HD47 - Final Report of the Subcommittee Studying Clean Fuels


Executive Summary:

The Joint Subcommittee Studying the Use of Vehicles Powered by Clean Transportation Fuels, (later renamed the Clean Fuels Study Subcommittee) was created in 1990. Its mission has been to improve and preserve air quality and reduce consumption of imported oil by promoting the use of clean-burning motor fuels other than gasoline and diesel fuel. The group has sponsored or otherwise supported the passage of more than 60 pieces of legislation reducing and eliminating regulatory roadblocks, providing tax breaks and other incentives, and encouraging pilot projects and demonstrations involving environmentally friendly alternative fuels. Of these, 49 bills and resolutions have been approved by the legislature and signed into law, giving Virginia one of the most ambitious clean fuels programs in the United States.

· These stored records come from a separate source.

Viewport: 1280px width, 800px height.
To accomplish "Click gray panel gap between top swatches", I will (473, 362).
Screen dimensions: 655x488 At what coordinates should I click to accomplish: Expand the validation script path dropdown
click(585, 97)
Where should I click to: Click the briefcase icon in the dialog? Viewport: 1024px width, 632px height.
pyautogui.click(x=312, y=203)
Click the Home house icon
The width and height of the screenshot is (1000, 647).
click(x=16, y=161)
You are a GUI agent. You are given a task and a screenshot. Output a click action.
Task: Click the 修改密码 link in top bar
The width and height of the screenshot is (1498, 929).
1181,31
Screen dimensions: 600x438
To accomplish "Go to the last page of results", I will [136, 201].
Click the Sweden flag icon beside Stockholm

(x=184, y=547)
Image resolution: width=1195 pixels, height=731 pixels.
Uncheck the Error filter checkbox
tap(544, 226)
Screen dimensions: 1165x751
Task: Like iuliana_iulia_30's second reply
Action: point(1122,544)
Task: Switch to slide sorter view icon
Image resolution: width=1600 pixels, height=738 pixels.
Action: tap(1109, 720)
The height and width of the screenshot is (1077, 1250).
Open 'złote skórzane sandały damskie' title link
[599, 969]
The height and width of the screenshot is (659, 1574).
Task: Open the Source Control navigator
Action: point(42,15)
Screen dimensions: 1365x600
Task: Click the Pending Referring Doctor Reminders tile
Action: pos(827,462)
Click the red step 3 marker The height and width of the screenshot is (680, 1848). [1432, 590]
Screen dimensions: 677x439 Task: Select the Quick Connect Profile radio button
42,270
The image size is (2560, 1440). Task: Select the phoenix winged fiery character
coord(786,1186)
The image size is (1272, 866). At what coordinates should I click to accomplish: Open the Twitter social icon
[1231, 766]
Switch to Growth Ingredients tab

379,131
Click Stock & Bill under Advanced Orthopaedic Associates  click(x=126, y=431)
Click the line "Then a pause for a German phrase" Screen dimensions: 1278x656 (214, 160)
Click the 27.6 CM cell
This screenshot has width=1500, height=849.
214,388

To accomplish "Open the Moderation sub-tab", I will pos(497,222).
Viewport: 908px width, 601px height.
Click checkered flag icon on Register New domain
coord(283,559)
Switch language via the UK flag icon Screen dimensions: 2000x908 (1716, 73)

To the greatest degree practicable, the subcommittee has sought to remain "fuel neutral," treating all alternative fuels equally, and leaving consumers and competitive forces maximum freedom of operation in the clean fuel market place. In framing its legislative recommendations, the panel has consistently preferred broad-based incentives to strict numerical quotas and public education to bureaucratic coercion. In concluding its six years of operation, the subcommittee has recommended two additional pieces of draft legislation for consideration by the 1996 Session of the General Assembly.

The first bill extends until July 1, 1999, authorization of the use of high-occupancy vehicle facilities by vehicles displaying clean fuel vehicle license plates, regardless of the number of the vehicle's passengers. The second bill (i) repeals the present Virginia Motor Vehicle Scrappage Program, intended to improve air quality by providing a $700 "bounty" to persons who scrap older (1981 model year older) motor vehicles, and (ii) creates a new, more flexible, Virginia Motor Vehicle Emissions Reduction Program in its place.

The subcommittee also recommended amendments to the Governor's proposed budget to provide for continued funding of the Virginia Alternative Fuels Revolving Fund at present levels ($750,000 annually).